Verhoudingen

Door Bernadette Heiligers

Laten we vooropstellen dat geweld op geen enkele manier valt goed te praten. Dat geldt ook voor de steekpartij van de vorige week in Roermond, waarbij een Curaçaose jongen een Marokkaanse leeftijdgenoot gedood heeft. Het is ook niet te pruimen dat Curaçaose jongeren in Nederland verhoudingsgewijs meer overlast bezorgen dan andere nieuwkomers, zoals officiële cijfers melden. Maar nu we het toch over verhoudingen hebben, is het de vraag of het stigma van crimineel dat aan Curaçaoënaars in Nederland kleeft, niet erg buitensporig is.

Nog geen half jaar geleden opende het Nederlandse weekblad Vrij Nederland een rubriek waarin lezers konden vertellen over hun ervaringen met geweld. De agressie die week na week beschreven werd, de volstrekte zinloosheid ervan, vooral de weerloosheid van de slachtoffers, daar rolde je van uit je stoel. En in verreweg de meeste gevallen ging het over Nederlanders onder elkaar. Toch werd terecht nergens gesuggereerd dat geweld en Nederland bij elkaar horen. De agressie werd gepresenteerd als een zorgwekkend fenomeen in een beschaafde Nederlandse samenleving. Het is jammer dat verschillende vooraanstaande Nederlandse media andere criteria hanteren als het over ontspoorde Curaçaoënaars gaat. Waarom wordt de agressie dan gepresenteerd als typische excessen van een criminele Curaçaose samenleving?

Misschien heeft de wijze waarop Nederland naar deze eilanden kijkt niet alleen te maken met hoe de eilanden zijn, maar ook hoe Nederland zichzelf en Europa ziet. Neem bv een artikel in de Nederlandse editie van het AD over smeergelden van Helmut Kohl en de korte passage daarin over de vreemde declaraties van minister Bram Peper. In het geval van Kohl kopte de krant bijna liefdevol: “Te groot voor het gewone leven’, waarna de daden van de grote staatsman een raadsel voor psychotherapeuten werd genoemd. Het lelijke woord corruptie werd slechts één keer in kleine letters genoemd, terwijl de smet preventief verdund werd door de Franse filosoof Montesquieu erbij te slepen met de uitspraak over de corrumperende werking van macht.
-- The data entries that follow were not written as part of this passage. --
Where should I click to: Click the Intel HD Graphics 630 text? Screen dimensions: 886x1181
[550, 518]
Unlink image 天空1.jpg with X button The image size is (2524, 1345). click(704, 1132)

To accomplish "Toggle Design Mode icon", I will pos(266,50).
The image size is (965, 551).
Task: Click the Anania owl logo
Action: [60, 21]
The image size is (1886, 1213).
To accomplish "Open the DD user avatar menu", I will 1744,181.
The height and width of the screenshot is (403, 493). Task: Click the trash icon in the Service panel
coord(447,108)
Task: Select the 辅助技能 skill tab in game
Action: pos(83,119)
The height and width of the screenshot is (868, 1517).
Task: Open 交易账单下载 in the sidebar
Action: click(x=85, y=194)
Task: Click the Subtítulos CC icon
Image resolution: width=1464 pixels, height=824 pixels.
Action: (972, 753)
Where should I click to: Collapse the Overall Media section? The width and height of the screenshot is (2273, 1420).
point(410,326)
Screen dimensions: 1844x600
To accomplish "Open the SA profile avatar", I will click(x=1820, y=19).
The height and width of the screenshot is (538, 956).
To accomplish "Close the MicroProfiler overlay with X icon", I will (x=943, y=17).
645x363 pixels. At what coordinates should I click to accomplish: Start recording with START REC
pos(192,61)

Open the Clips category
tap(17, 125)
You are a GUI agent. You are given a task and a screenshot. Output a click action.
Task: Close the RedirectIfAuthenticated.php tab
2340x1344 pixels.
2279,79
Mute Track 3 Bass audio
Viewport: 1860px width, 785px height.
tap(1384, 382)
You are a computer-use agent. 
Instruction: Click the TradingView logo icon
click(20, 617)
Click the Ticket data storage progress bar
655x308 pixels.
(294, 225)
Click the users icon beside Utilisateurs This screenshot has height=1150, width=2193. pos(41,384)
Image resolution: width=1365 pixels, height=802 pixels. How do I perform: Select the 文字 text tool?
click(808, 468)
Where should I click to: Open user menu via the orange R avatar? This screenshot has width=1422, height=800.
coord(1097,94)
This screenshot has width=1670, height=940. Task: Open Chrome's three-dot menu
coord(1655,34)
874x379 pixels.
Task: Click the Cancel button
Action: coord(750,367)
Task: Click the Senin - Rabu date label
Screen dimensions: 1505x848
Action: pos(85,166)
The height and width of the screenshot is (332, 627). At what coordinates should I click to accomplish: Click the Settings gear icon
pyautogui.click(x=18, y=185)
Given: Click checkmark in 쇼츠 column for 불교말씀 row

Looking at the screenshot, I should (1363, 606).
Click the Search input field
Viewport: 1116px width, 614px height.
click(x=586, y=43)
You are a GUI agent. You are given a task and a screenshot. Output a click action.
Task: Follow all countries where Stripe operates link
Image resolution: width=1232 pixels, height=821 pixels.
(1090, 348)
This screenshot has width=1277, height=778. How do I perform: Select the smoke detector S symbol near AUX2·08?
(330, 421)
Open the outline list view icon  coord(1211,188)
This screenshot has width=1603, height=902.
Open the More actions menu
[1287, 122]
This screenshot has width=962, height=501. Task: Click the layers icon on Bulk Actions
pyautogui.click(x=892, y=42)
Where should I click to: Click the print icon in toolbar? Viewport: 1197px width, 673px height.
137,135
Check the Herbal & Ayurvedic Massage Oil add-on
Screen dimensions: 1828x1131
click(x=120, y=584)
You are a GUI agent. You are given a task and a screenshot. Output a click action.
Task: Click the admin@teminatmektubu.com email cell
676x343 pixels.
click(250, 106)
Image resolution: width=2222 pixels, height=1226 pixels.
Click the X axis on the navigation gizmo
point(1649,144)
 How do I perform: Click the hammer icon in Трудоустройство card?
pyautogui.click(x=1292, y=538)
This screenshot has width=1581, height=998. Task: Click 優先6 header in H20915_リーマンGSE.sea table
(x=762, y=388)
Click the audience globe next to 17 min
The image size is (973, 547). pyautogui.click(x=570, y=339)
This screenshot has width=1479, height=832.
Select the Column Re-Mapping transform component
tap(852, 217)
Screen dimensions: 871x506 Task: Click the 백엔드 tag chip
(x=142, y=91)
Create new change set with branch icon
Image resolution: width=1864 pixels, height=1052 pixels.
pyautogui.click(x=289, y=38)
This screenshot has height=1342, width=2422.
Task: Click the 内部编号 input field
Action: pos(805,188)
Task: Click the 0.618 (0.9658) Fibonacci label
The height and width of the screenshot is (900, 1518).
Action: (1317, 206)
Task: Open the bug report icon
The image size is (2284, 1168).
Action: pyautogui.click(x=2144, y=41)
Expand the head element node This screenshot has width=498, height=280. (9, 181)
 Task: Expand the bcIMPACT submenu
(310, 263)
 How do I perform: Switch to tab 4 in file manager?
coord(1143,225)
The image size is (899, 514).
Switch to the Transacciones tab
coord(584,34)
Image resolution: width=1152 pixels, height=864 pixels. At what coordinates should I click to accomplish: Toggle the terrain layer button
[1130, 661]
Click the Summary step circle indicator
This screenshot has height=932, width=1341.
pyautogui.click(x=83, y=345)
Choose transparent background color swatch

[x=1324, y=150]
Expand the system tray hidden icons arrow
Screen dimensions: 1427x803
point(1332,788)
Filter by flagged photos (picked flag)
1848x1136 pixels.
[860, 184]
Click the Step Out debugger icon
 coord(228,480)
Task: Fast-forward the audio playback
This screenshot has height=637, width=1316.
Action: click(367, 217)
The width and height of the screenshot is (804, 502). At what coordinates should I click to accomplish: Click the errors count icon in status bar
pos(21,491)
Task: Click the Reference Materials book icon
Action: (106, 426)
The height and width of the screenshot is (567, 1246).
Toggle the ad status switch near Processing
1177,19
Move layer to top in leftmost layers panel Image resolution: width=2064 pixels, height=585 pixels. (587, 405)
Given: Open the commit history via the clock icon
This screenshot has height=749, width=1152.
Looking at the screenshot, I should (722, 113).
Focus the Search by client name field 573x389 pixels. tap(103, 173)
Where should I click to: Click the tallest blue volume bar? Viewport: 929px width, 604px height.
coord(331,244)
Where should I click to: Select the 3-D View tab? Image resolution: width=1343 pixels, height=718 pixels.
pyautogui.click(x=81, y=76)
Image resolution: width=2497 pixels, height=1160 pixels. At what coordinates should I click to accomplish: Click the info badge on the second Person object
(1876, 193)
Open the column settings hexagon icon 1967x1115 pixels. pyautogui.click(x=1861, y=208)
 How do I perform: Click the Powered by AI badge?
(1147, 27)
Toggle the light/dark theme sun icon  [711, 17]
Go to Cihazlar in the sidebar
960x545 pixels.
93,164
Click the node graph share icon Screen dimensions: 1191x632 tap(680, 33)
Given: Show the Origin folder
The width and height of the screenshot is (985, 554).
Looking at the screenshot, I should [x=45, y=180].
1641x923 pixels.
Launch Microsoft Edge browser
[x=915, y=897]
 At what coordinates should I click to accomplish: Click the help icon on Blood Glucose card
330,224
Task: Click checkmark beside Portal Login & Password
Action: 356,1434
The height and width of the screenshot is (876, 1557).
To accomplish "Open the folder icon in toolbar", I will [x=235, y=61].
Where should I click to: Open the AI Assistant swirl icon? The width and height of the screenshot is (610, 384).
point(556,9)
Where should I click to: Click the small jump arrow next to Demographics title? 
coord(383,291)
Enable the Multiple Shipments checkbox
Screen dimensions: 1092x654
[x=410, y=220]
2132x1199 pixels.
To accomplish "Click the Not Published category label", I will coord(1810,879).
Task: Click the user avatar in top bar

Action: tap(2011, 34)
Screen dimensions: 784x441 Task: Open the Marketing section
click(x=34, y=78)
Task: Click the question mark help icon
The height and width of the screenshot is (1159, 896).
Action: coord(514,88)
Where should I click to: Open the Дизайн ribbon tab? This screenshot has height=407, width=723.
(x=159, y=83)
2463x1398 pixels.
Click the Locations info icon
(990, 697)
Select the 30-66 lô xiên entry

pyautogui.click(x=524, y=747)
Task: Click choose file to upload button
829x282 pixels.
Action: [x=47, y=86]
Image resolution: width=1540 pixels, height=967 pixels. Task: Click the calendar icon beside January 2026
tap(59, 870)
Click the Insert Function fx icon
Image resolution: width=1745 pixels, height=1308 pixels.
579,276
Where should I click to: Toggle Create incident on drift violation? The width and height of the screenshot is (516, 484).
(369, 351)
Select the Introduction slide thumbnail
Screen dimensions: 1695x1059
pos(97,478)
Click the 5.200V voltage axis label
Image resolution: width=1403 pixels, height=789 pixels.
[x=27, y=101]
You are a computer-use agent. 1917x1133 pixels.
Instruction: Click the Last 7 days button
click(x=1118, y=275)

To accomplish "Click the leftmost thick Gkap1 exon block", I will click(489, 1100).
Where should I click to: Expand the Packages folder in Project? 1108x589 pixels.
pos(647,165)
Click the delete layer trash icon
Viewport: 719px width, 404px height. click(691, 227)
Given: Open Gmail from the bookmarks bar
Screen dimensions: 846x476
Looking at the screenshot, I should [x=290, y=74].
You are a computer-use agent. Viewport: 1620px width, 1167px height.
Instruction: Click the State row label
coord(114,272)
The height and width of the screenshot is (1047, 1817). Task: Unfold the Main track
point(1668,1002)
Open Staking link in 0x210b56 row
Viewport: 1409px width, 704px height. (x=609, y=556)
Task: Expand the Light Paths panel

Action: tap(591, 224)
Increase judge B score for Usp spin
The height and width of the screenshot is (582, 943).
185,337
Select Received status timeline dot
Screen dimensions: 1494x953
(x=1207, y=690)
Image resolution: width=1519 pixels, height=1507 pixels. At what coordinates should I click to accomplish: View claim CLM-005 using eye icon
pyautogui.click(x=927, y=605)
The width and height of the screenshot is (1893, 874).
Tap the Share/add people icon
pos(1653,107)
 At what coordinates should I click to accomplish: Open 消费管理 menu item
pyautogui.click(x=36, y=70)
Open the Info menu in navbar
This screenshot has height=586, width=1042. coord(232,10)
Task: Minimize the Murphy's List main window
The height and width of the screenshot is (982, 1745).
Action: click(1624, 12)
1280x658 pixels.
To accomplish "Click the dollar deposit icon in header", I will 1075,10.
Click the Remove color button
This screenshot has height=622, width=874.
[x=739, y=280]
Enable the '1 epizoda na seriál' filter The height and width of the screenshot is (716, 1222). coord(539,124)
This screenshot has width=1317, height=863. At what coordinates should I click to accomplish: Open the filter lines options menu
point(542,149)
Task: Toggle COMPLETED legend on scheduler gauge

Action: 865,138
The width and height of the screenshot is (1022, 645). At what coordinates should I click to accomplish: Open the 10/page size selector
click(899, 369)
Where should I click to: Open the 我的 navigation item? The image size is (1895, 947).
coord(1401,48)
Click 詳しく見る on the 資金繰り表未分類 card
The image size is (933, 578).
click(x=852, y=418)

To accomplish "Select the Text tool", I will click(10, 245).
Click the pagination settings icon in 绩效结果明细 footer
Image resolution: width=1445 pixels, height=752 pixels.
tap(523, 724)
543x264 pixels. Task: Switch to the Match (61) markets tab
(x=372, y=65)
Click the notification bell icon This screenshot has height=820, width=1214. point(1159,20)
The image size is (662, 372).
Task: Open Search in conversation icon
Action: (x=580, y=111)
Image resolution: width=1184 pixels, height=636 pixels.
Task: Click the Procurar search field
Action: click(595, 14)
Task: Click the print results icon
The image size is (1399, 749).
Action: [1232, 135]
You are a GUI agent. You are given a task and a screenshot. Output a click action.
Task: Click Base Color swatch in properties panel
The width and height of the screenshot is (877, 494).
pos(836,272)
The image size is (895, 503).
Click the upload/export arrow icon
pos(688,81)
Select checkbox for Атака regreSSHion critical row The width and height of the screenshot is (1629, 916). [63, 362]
Kohl zou dus niet zo zeer fout zijn, maar zielig. Kijk maar wat de macht met hem heeft gedaan. Volgens de passage over Bram Peper zou de heer Peper als voormalige burgemeester “veel te ruimhartig” hebben gedeclareerd omdat hij “bedwelmd” was door 16 jaar burgemeesterschap. In het geval van de steekpartij in Roermond schroomt een kwaliteitskrant als de Volkskrant echter niet om twee minderheidsgroepen in de kop op de voorpagina tegen elkaar op te hitsen: “Iedere dode van ons kost tien apen”. Straks kan men zich weer hoofdschuddend verwonderen over toenemend geweld onder rivaliserende allochtonen.

Aan het Curaçaose imago op zich moet een heleboel gedaan worden, in de eerste plaats door hier goed in de spiegel te kijken en rotte plekken grondig aan te pakken. De arrestaties van de afgelopen weken van leden van het politiekorps wijzen erop dat er een begin is. Of dat genoeg is, is een tweede. Maar het systematisch inhakken door Nederlandse media en politici op het aangezicht van een minderheidsgroep, gaat dieper dan de imago-kwestie en moet ook worden onderkend. Dat zou een goede impuls zijn voor betere onderlinge relaties en zou ook goed zijn voor de geloofwaardigheid van Nederland met zijn immer opgeheven vingertje.